It’s not easy being a turtle egg.
Mum’s journey up the beach to lay you has its own dangers, but that’s only the start of it. You and 100 or so potential brothers and sisters then lie buried a metre down in the sand, hoping to survive without being discovered by inquisitive predators. Presuming you manage to get out of your shell and up to the surface, you still have to cover 100 yards back to the sea, avoiding the spider crabs and their holes in a Lara Croft-style obstacle course. Then you’re in the sea and at the mercy of the waves and various seaborne hazards.
By the time you reach the age of majority, it’s easy to understand why you might pat yourself on the shell – you’ve survived against odds of roughly 1000 to 1 to get this far.
The conservationists got involved in Turtle-world when it became clear that human intervention – often to steal the valuable shells and the reputedly aphrodisiac eggs – was starting to challenge even these odds. Then, back in the 50s and 60s, something rather unfortunate happened. The conservationists didn’t know that the temperature of the sand in which the egg is buried has a bearing on the sex of the hatched animal. The devastating impact, particularly on the Leatherback turtle population, was only felt 40 years later (a couple of decades ago) when thousands of female turtles were left stranded without mates.
It’s *really* not easy being a turtle egg.
Nevertheless, turtles are a focus area for conservationists like WWF now, particularly in Malaysia. I had happened across the Ma’Daerah Green Turtle protection programme on the internet, and arranged to spend two weeks helping them out on the beach they patrol in Northern Malaysia.
I was welcomed a couple of weeks ago by Sharifah the biologist, two rangers and a hatchery worker. The basic nocturnal work took a little getting used to. Two night patrols – one at 9pm, one at 2am. with one of the rangers, I would walk the 2km of remote paradise beach by moonlight, lie down on the sand for a couple of hours, stare at the stars with the ranger’s radio gently wafting over the sand, often drifting off to sleep before waking and stumbling to the sanctuary. By the final day, I loved the patrols, particularly those with the middle-aged ranger Pak Mat.
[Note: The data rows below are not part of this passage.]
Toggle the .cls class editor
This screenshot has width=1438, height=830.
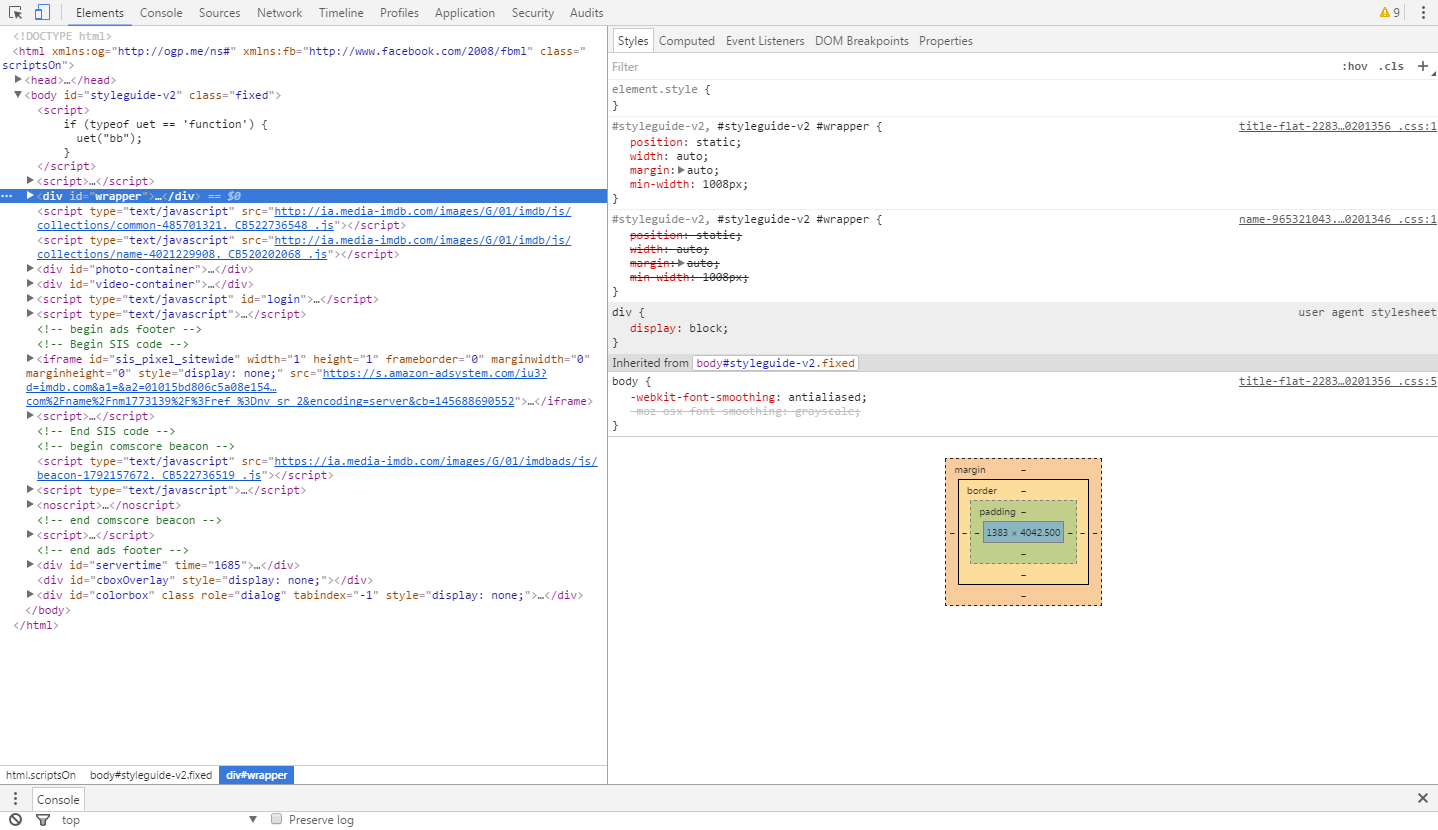pos(1391,67)
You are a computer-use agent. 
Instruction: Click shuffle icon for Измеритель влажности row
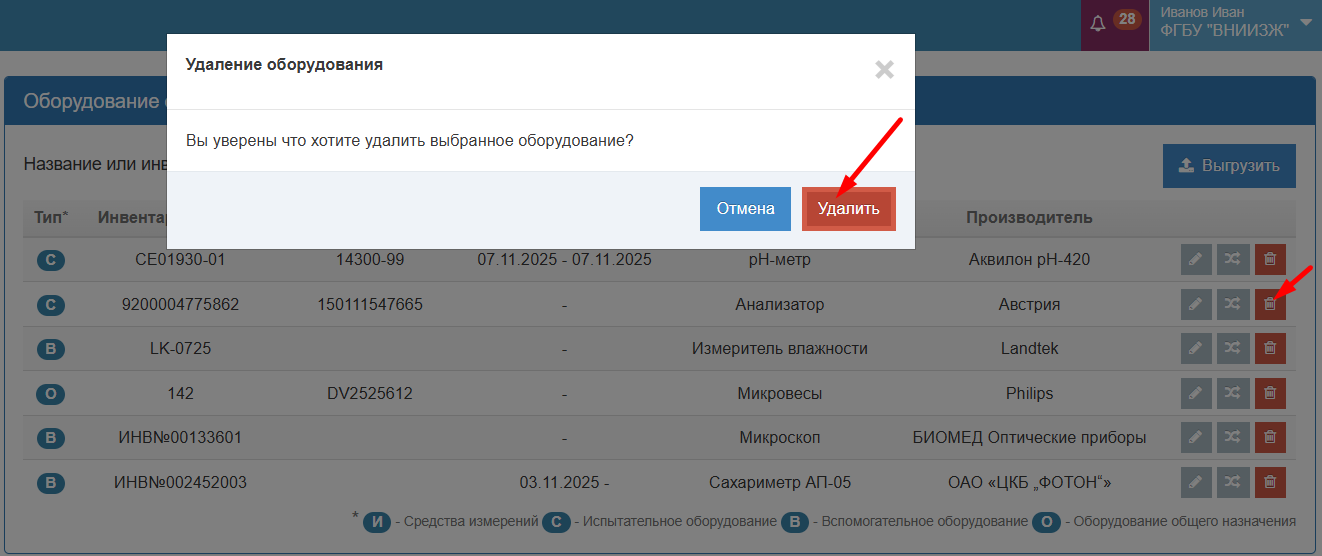tap(1233, 348)
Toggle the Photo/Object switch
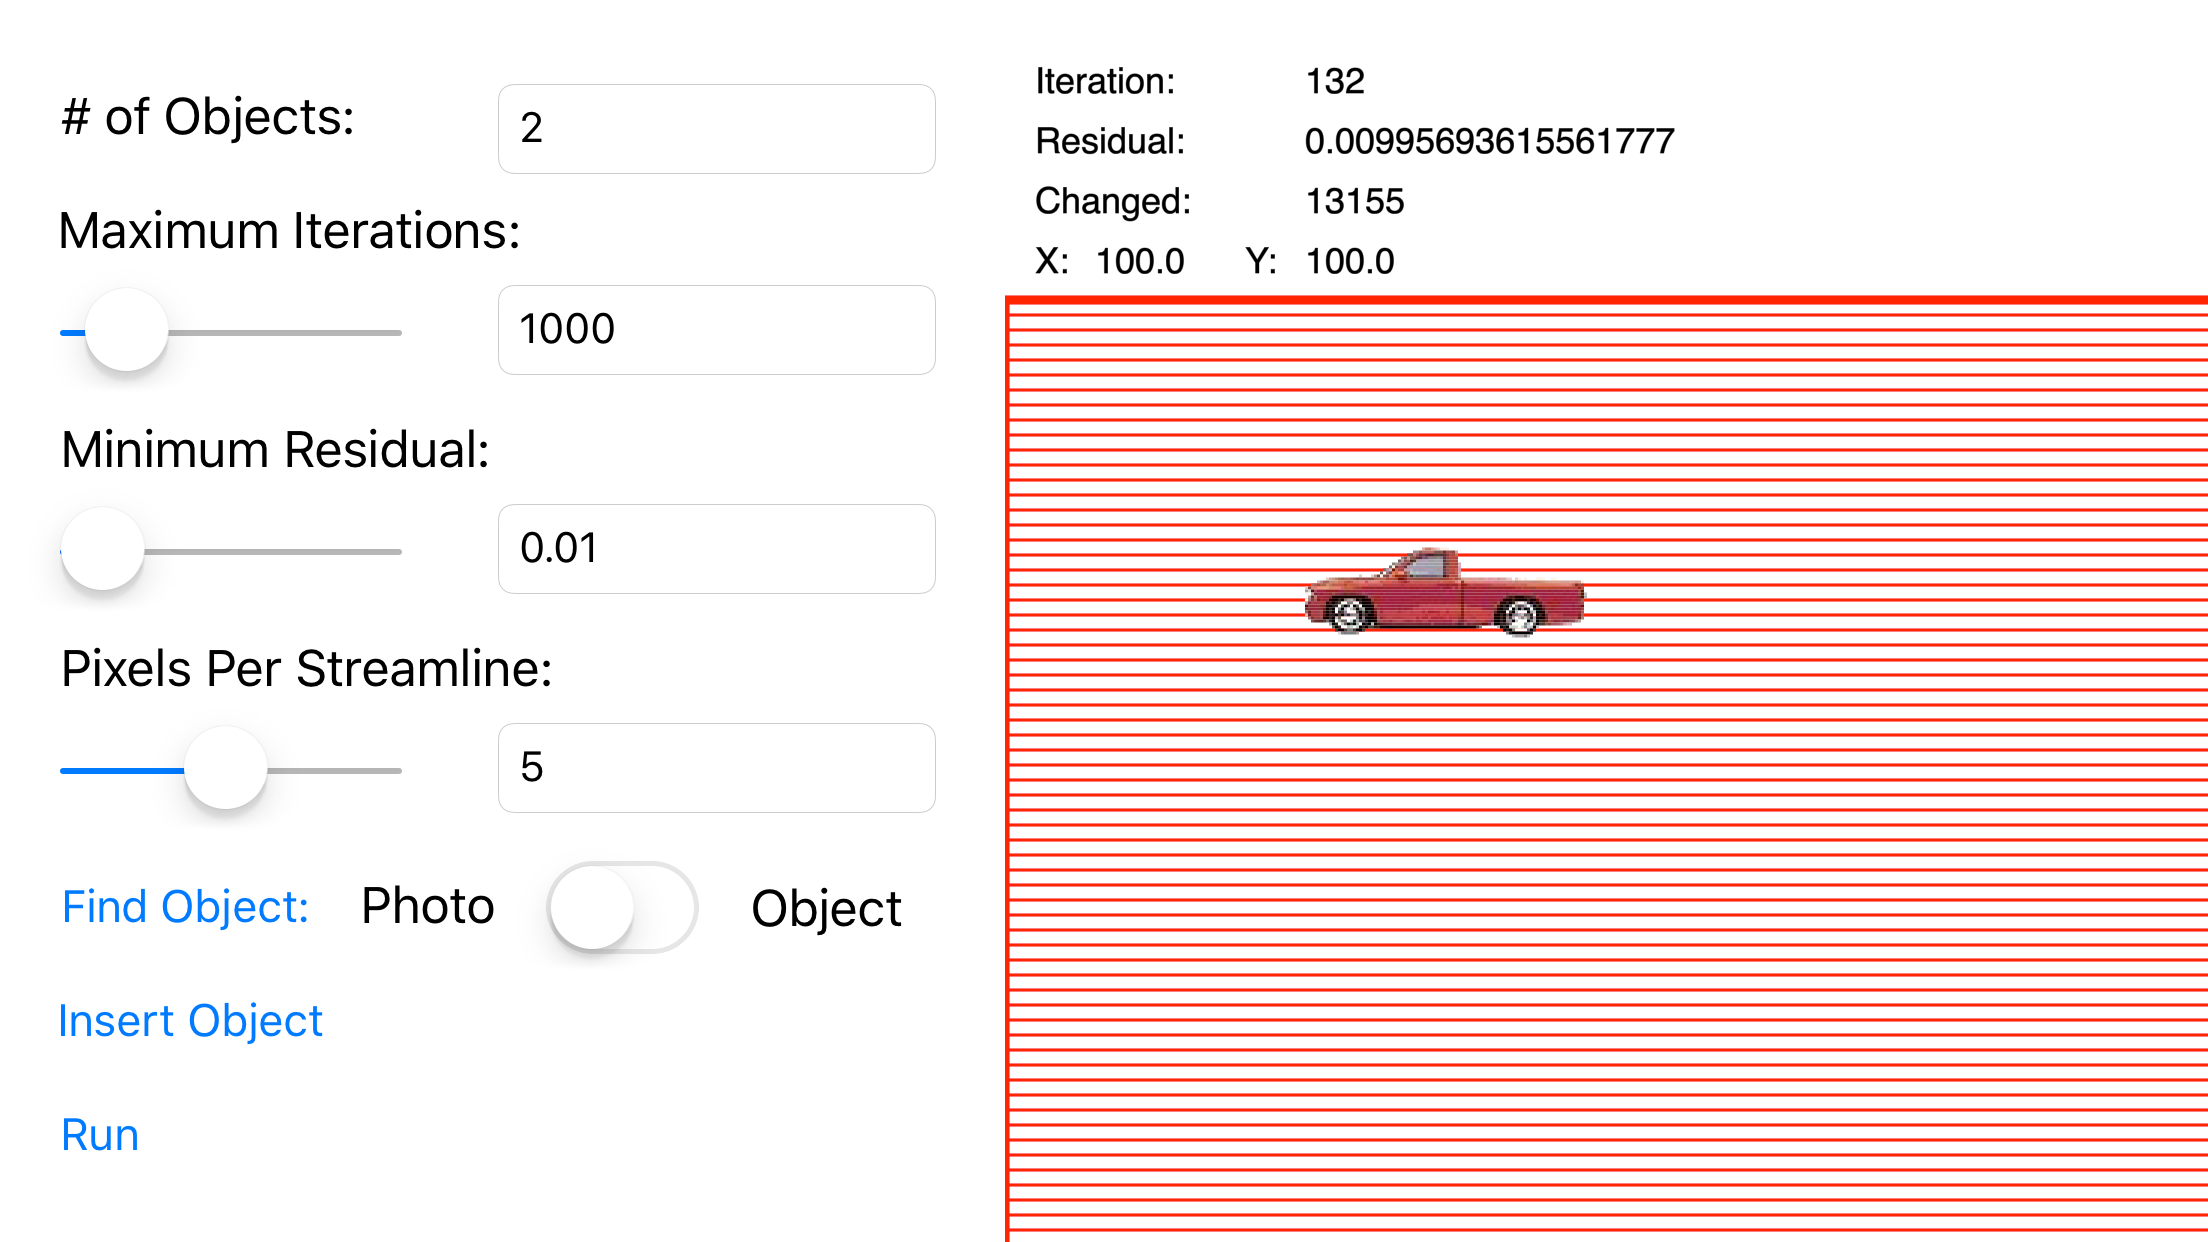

Not only did he seem to enjoy babbling to me in Malay (seemingly oblivious to my complete incomprehension), but he also had a caring wife – I must have tasted every kind of weird tropical fruit carefully bagged for beach consumption.
For me, there was high excitement in finding turtle-tracks on the beach, following them up to a nest, and hearing the sound of strong flippers scraping sand over eggs. The job of collecting hatched turtles from the hatchery and releasing them in their 100s into the sea was even more rewarding. Pak Mat just laughed gently at my child-like enthusiasm – for him, it was just another day of his ten years here, supporting his seven children.
With the end of the season approaching (now-ish), we had another job to complete. WWF had acquired four expensive satellite transmitters to fix onto the backs of mothers after they had laid their eggs. This was no easy task – weighing in at 100kg and about a metre long, these turtles were (understandably) not that keen on being boxed for 3 hours in the early hours of the morning while a hot epoxy resin was applied to their shell. But this is a necessary part of the conservation effort – even now, very little is known about the lifetime movements of turtles out at sea.
In my last few days at the sanctuary, Sharifah the biologist started a final small project. Around a headland north of the beach, the lights of a huge Petronas oil refinery cast an eerie red light into the sky. Hatchlings are attracted by light, and Sharifah and her boss had a hunch that the “Petronas effect” was pulling hatchlings North like a magnet once they reached the sea. To test the theory, small lightsticks on polystyrene floats were attached with sellotape and fishing line to the back of 4 hatchlings, which were followed for a couple of hours with kayaks. Results – as yet – inconclusive; though I know where I’d lay my bets.
I left the sanctuary 4 days ago and moved on out to the beautiful Perhentian Islands, renowned for their fantastic diving. Given the increasingly aquatic theme of this section of my travels, it seemed churlish not to learn to scuba-dive, so I’m now a PADI Open Water scuba-diver. Another day, another aquatic qualification.
I’m heading into silent Vipassana Meditation now for 10 days, before heading to Singapore and then Bali, where I plan to surf and do some more free-diving.